**WHAT IS BEING ASKED**
Render the data below as a numbered list, one line per item, with blank lines omitted and the pictures left out.

**MATERIAL PROVIDED**
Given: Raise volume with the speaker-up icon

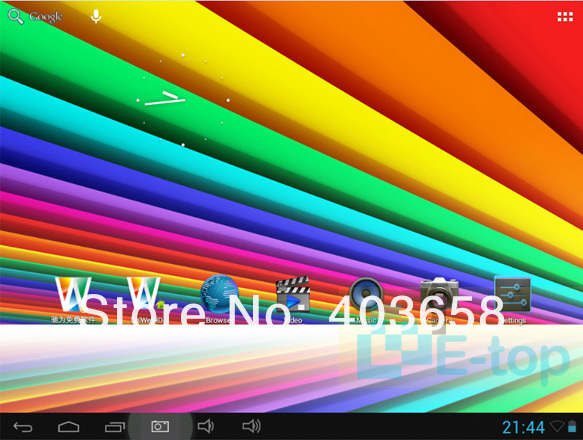Looking at the screenshot, I should 252,426.
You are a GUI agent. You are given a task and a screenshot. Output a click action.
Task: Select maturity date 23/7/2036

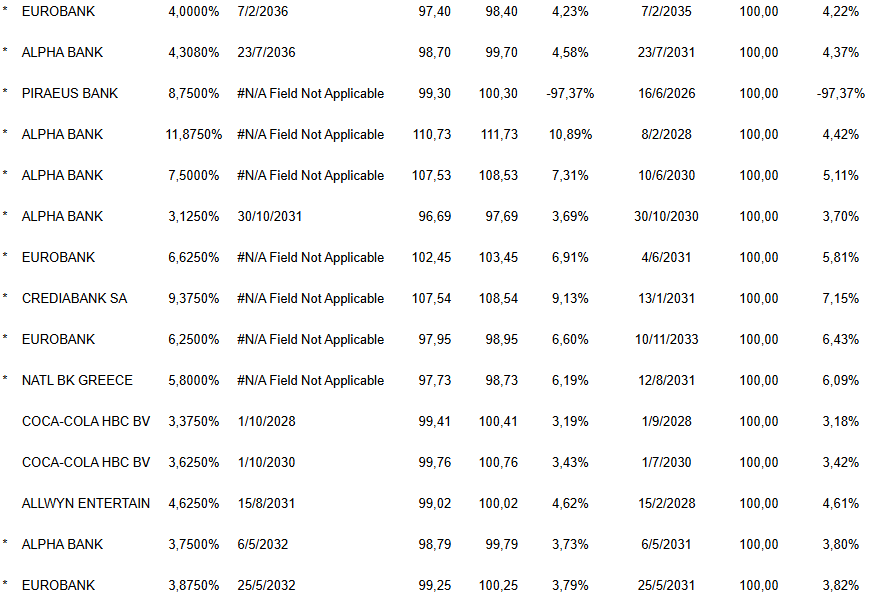(267, 52)
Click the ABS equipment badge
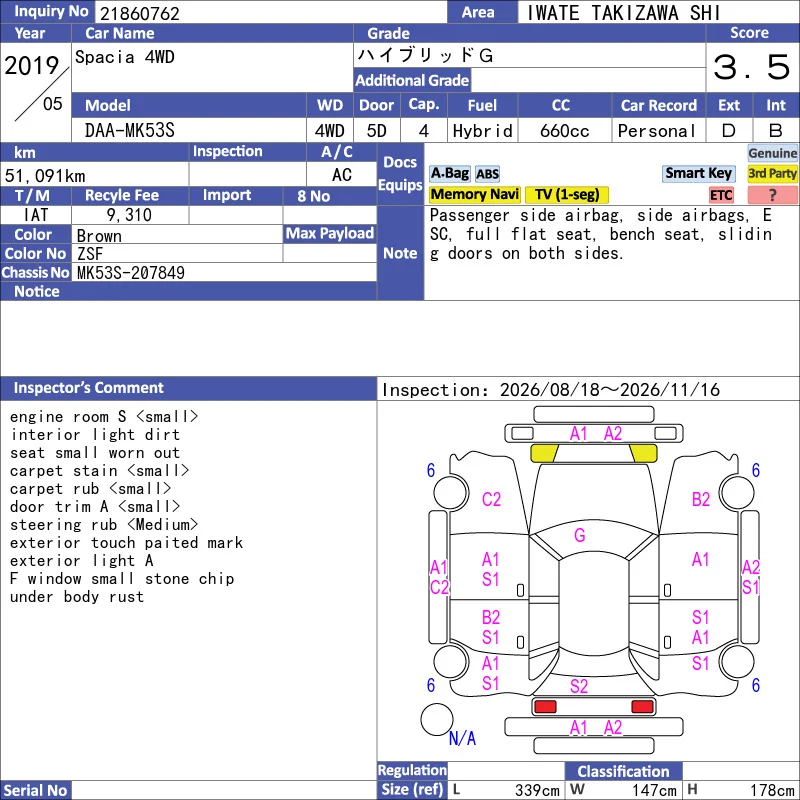Screen dimensions: 800x800 click(487, 174)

**FINISHED EXERCISE**
1. Given: Raise volume with the speaker-up icon
2. Looking at the screenshot, I should 252,426.
3. You are a GUI agent. You are given a task and a screenshot. Output a click action.
4. Task: Select maturity date 23/7/2036
5. (267, 52)
6. Click the ABS equipment badge
7. Screen dimensions: 800x800 click(487, 174)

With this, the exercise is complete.